Share your dilemmas and get honest opinions from other Mumsnetters.

Wife work.. not my issue anymore

365 replies

YouhavenoauthorityJackieWeaver · 06/02/2021 23:12

I work extremely hard at the moment with covid etc. I work 4 long days a week from 7am til 9 plus on call for intensive care. I do not have time to give a shit about the house or DHs family things.

Last year when it all kicked off I still did things like send a moon pig card, small present from us both etc. I moved out last March to a hotel and stayed there til October so it felt the nice thing to do

Then at Christmas AFTER I'd bought all the fucking presents for his family he announces they're not doing Christmas presents this year and not to worry about it. So I sent them all back and told him he was doing it all from now on.

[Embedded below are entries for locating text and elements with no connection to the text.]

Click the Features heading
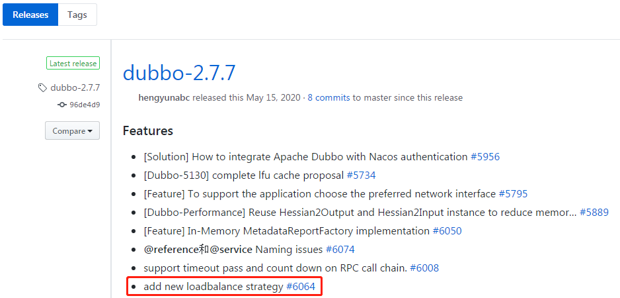 (148, 130)
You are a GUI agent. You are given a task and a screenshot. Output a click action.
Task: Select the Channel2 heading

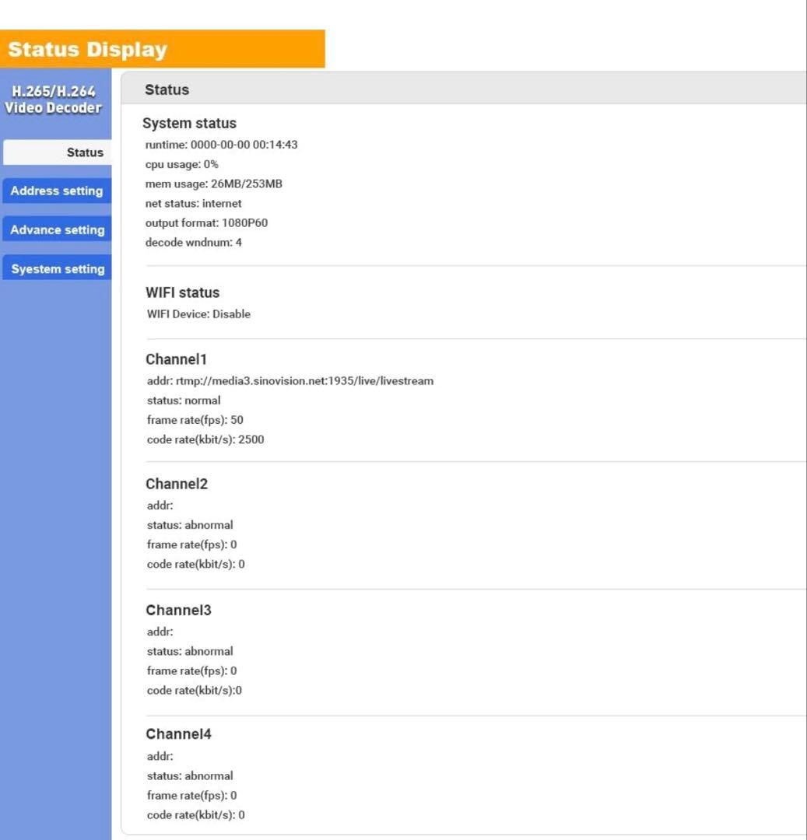(x=177, y=484)
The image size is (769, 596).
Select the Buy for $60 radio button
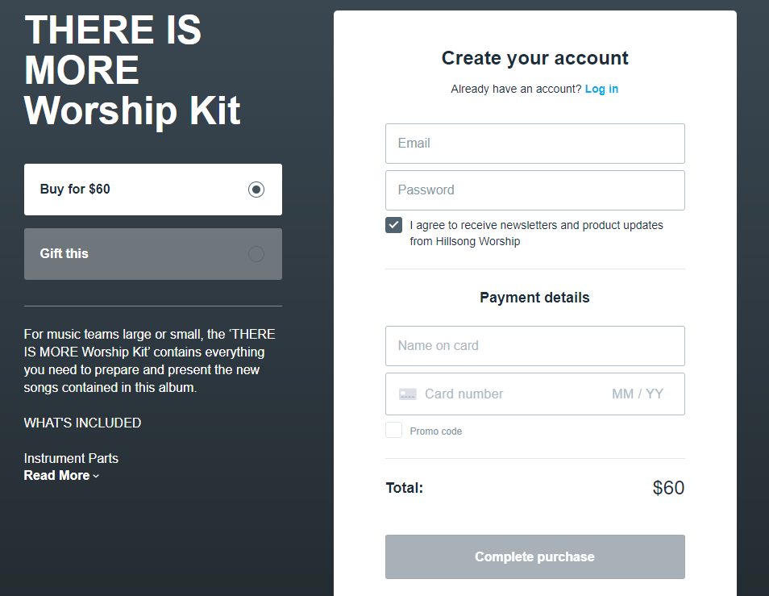256,190
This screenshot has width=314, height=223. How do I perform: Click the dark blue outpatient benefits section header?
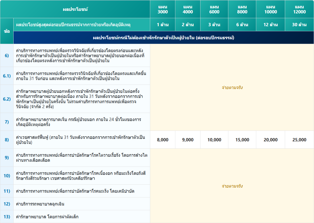pyautogui.click(x=163, y=38)
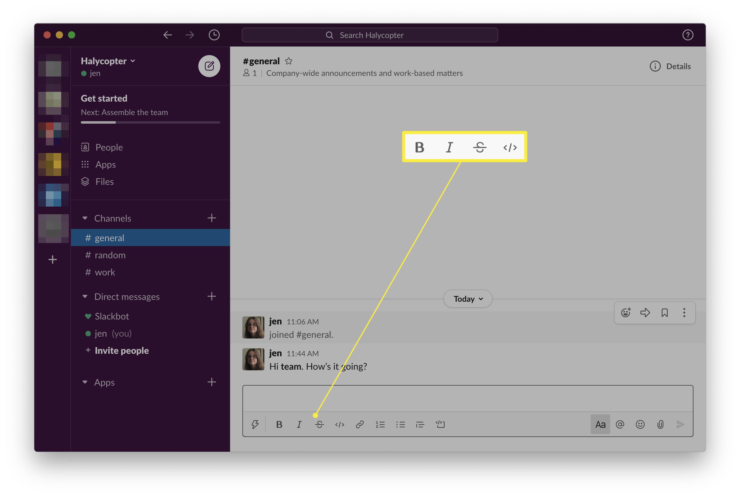Click the Strikethrough icon in toolbar
The image size is (740, 497).
click(318, 424)
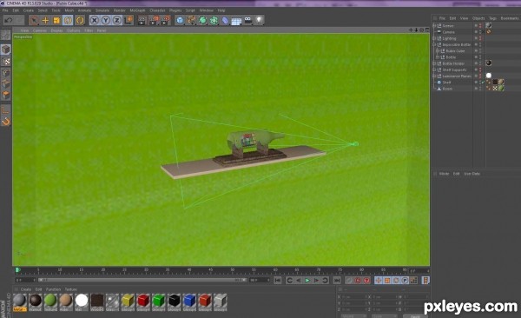521x318 pixels.
Task: Expand the Bottle Holder object tree
Action: coord(434,63)
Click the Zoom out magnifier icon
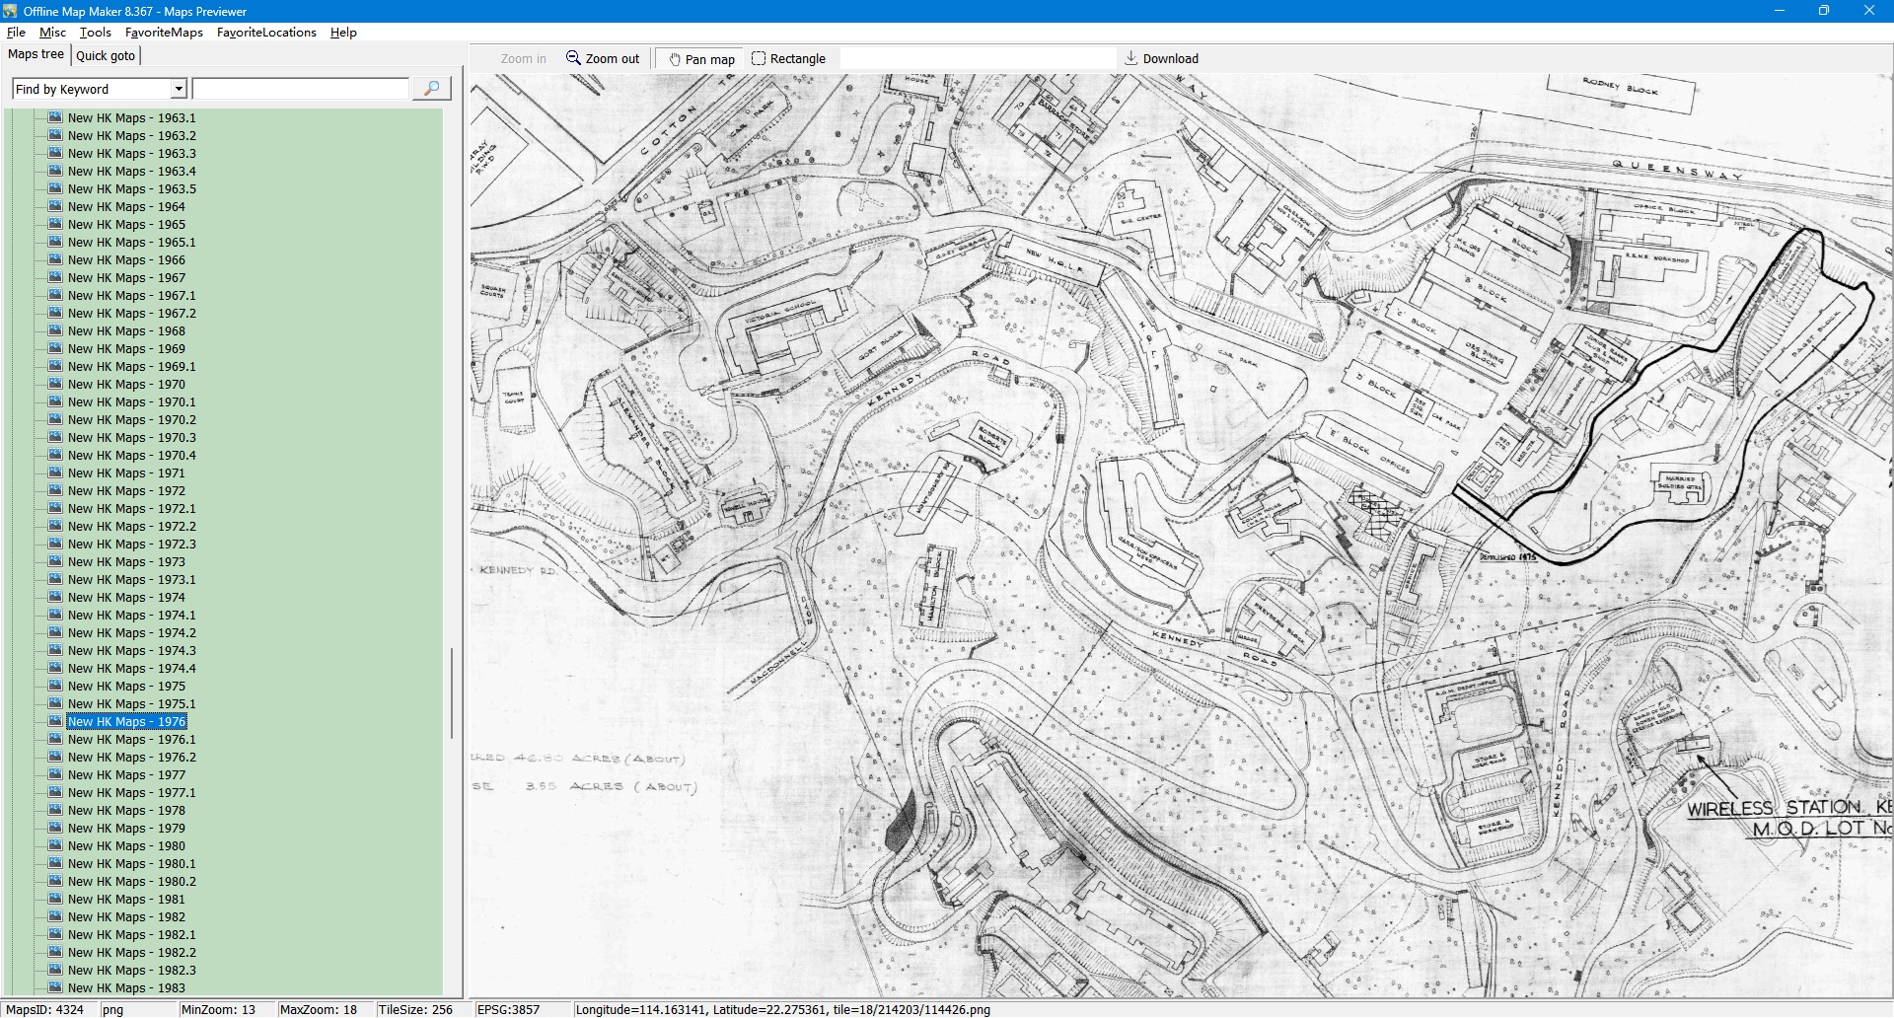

Then we got some presents from his siblings and his parents but we didnt have anything to give them because they weren't doing presents and he got in a mood.

I've made it patently clear that he lives in the house too and although he's a key worker (court system) he needs to pull his weight now I'm back home (his vulnerable parents moved to his brothers house). Im not doing the shopping now, I'm not doing lists, he lives here too, he has eyes.

But mostly I'm not sending cards to his family for birthdays. He agreed with me about this and then announces tonight 'oh we haven't sent xx a card for Monday' it's his sibling.. no DH YOU haven't sent a card. I know his family will mention it at the weekend but I will direct them to him, it's not my job.

OP posts:
candide47 · 07/02/2021 00:14

Keep your course OP. Feel no shame and direct all queries and criticisms to him. I don't do wife work and I don't remind him to do things as a PP suggested. Not my circus, not my monkeys. He misses appointments, his family don't get presents. I tend to shrug my shoulders and look vaguely sympathetic, then move on. His life, his choices.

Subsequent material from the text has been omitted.